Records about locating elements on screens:
+++

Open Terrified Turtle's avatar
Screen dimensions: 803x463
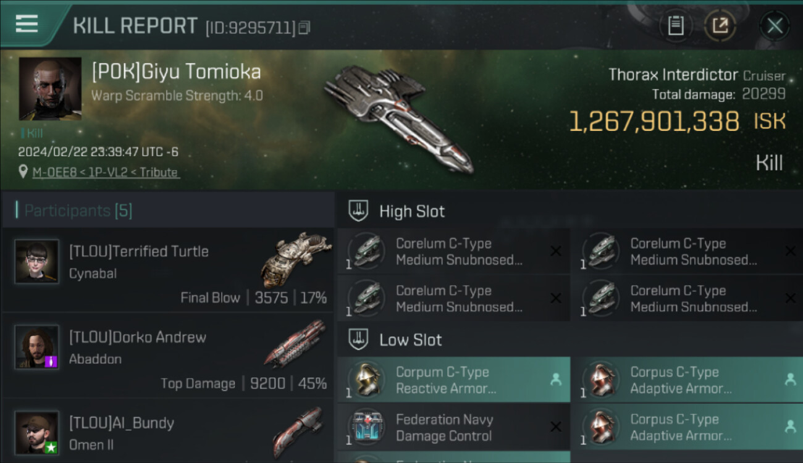pyautogui.click(x=37, y=262)
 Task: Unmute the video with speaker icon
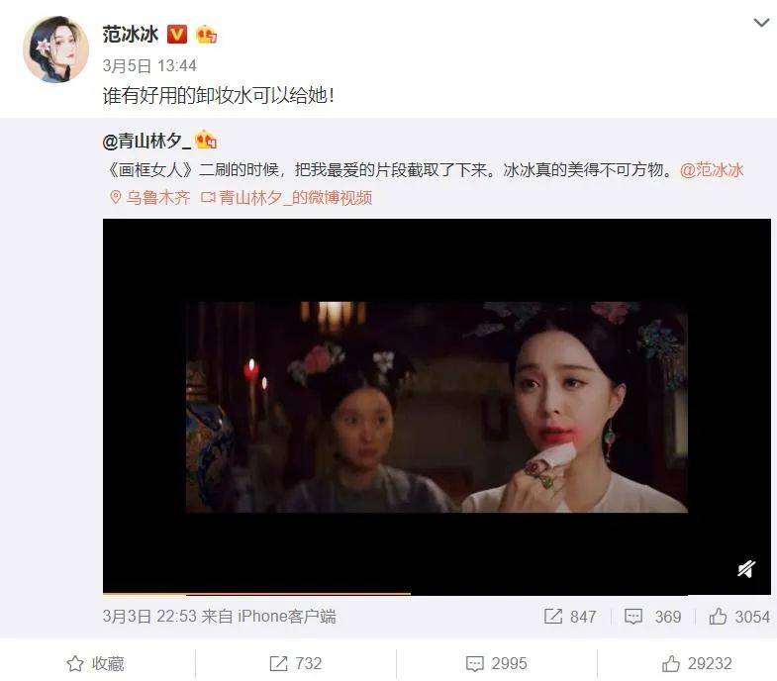click(745, 569)
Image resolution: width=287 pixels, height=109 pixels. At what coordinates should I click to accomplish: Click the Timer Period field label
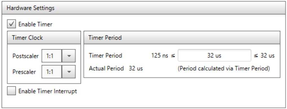click(105, 55)
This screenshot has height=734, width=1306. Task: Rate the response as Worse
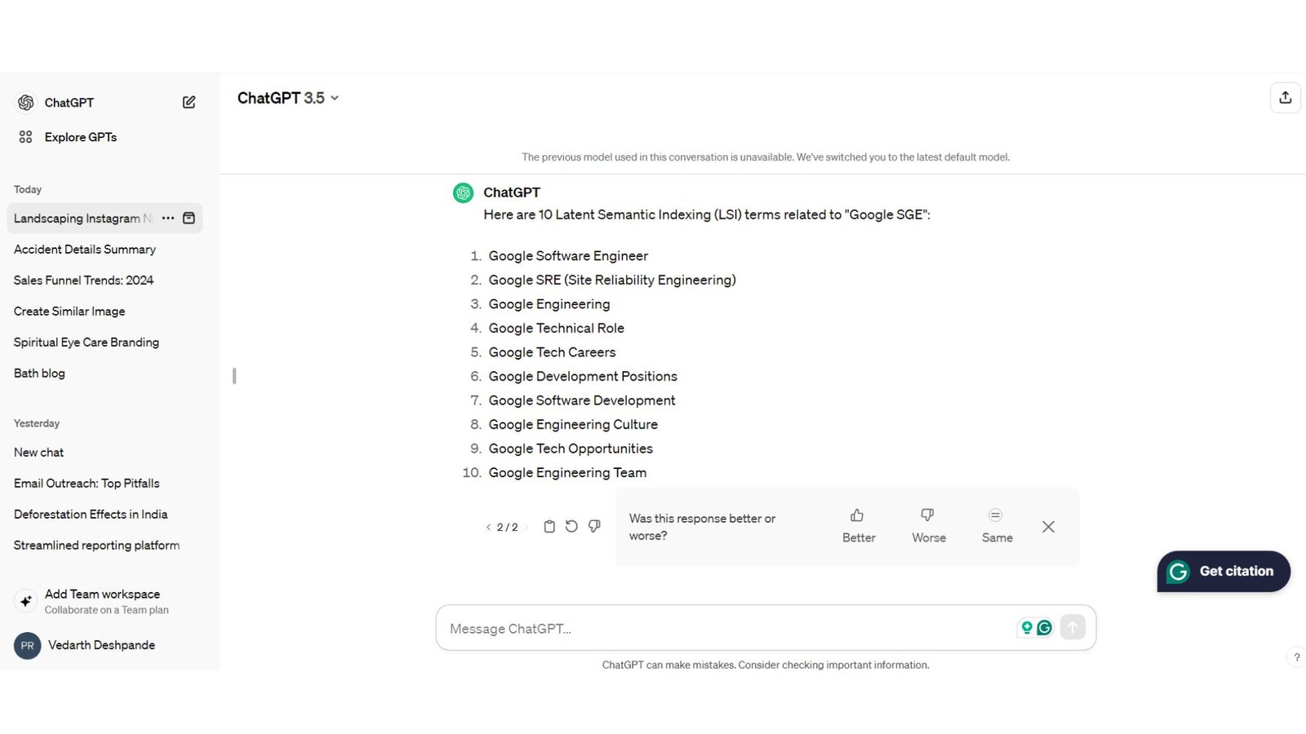point(928,526)
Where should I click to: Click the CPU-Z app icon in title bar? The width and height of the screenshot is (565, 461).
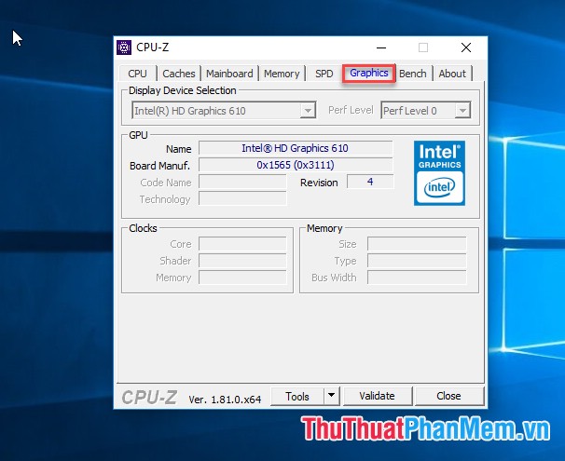pos(124,47)
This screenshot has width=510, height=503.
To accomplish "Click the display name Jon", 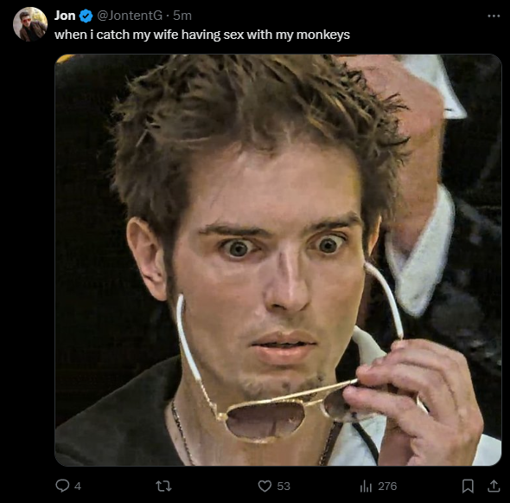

+++

Task statement:
Please write out every line of the listing above again, requests included, and shift each coordinate in the answers by adding 85, leaving all other numbers unchanged. Leave the pictures out.

Written answer:
Open Terrified Turtle's avatar
Screen dimensions: 803x463
pyautogui.click(x=122, y=347)
 Task: Unmute the video with speaker icon
click(830, 654)
Image resolution: width=287 pixels, height=109 pixels. At what coordinates should I click to accomplish: Click the Timer Period field label
click(190, 140)
This screenshot has height=734, width=1306. Task: Rate the response as Worse
point(1013,611)
Where should I click to: Click the CPU-Z app icon in title bar? The width and height of the screenshot is (565, 461).
pos(209,132)
This screenshot has width=510, height=503.
To accomplish "Click the display name Jon", 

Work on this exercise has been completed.